According to the information you provided, in the Proposed Transaction the company would issue warrants (the “Warrants”) to a current shareholder (the “Shareholder”) in connection with the Shareholder’s providing a credit facility (the “Credit Facility”). The Warrants would be exercisable for less than the book value per share. The aggregate number of shares of common stock that could be issued upon the exercise of the Warrants would be limited to 19.99% of the pre-transaction outstanding shares of common stock subject to proportional adjustment for stock splits and similar events (the “Aggregate Limit”). In addition, a holder of the Warrants, whether the Shareholder or a subsequent transferee, could not exercise the Warrants if the result would be the holder’s owning more than 19.99% of the company’s outstanding shares of common stock or voting power after giving effect to the shares issued as a result of such exercise (the “Ownership Limit”). The Credit Facility is not convertible into common stock.

- DATASET EXTRACT -
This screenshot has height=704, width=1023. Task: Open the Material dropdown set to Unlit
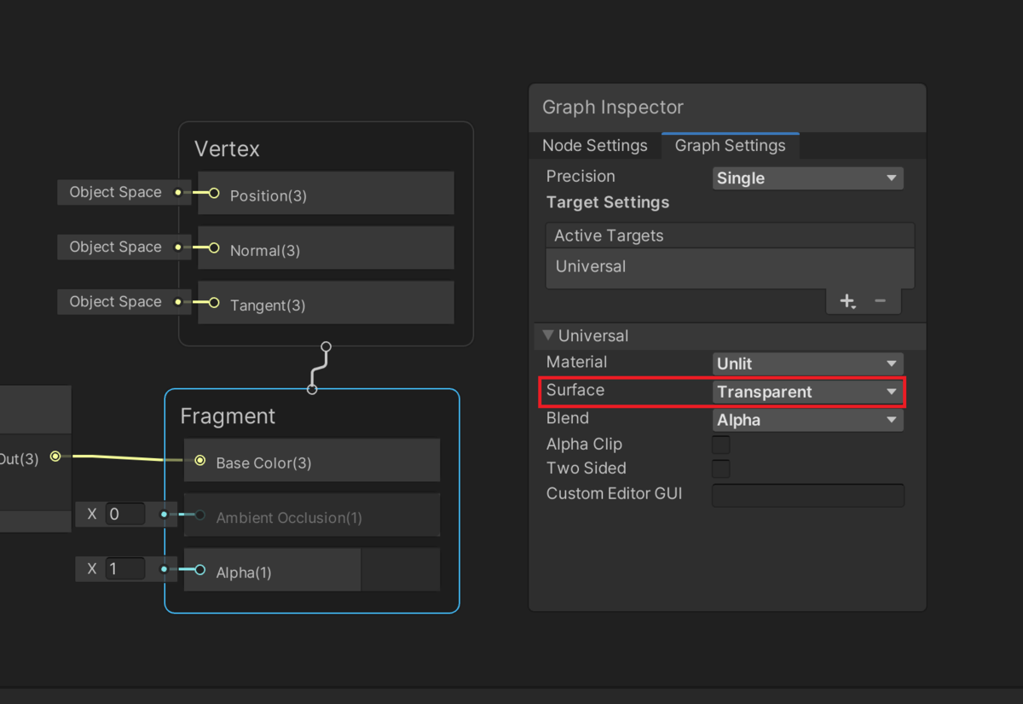807,364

- DIRECTIONS -
• 1. List every term that the passage on the proposed warrant issuance defines in parentheses and quotation marks.
• 2. Write the next part of the passage on the proposed warrant issuance, picking up after its final sentence.
The listing has nothing to do with what comes next.

- ANSWERS FOR THIS EXERCISE -
• 1. Warrants, Shareholder, Credit Facility, Aggregate Limit, Ownership Limit

• 2.
 
Following our review of the information you provided, we have determined that the Proposed Transaction, structured as you described, would not require shareholder approval under the Rules. Given the Ownership Limit, shareholder approval is not required under Listing Rule 5635(b) because the issuance could not result in a change control.  Given the Aggregate Limit, shareholder approval is not required under Listing Rule 5635(d) because the number of shares that could be issued is less than 20% of the pre-transaction outstanding shares.